# Your goal
Starting at the line that contains "You are a computer-use agent.", repeat each line of the listing below through the last one, exactly, and leave out every picture.

Start of Available data

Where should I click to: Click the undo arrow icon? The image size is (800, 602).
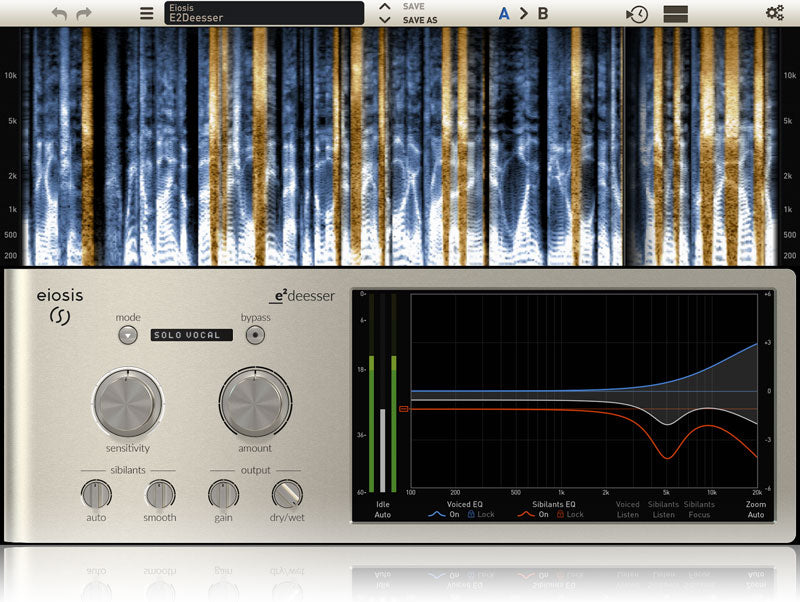tap(59, 14)
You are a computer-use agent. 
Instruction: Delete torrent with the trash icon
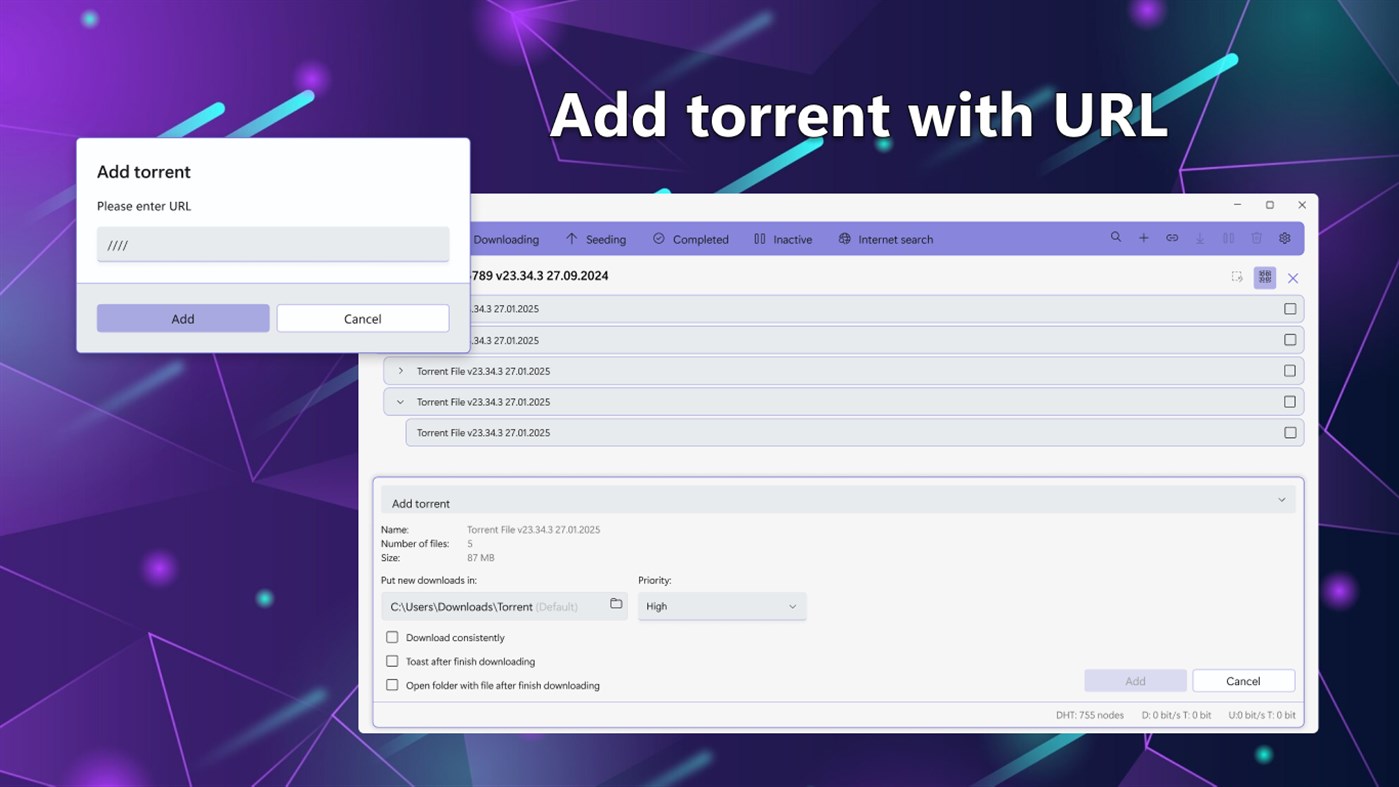point(1256,238)
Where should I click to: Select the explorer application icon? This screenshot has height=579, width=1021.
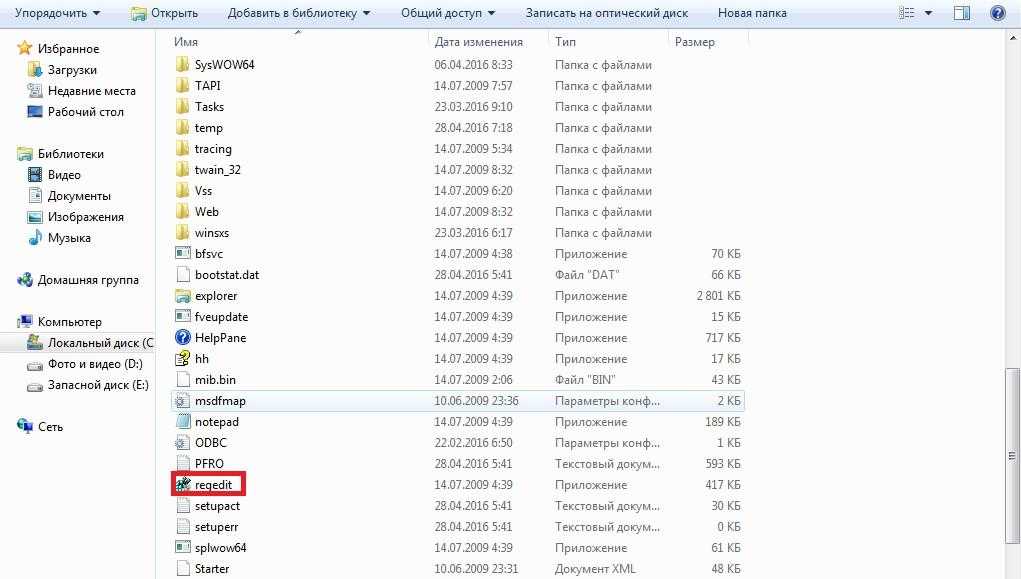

End of Available data

# Exercise answer
You are a computer-use agent. 
Instruction: Delete torrent with the trash icon
point(1256,238)
Where should I click to: Select the explorer application icon? This screenshot has height=579, width=1021.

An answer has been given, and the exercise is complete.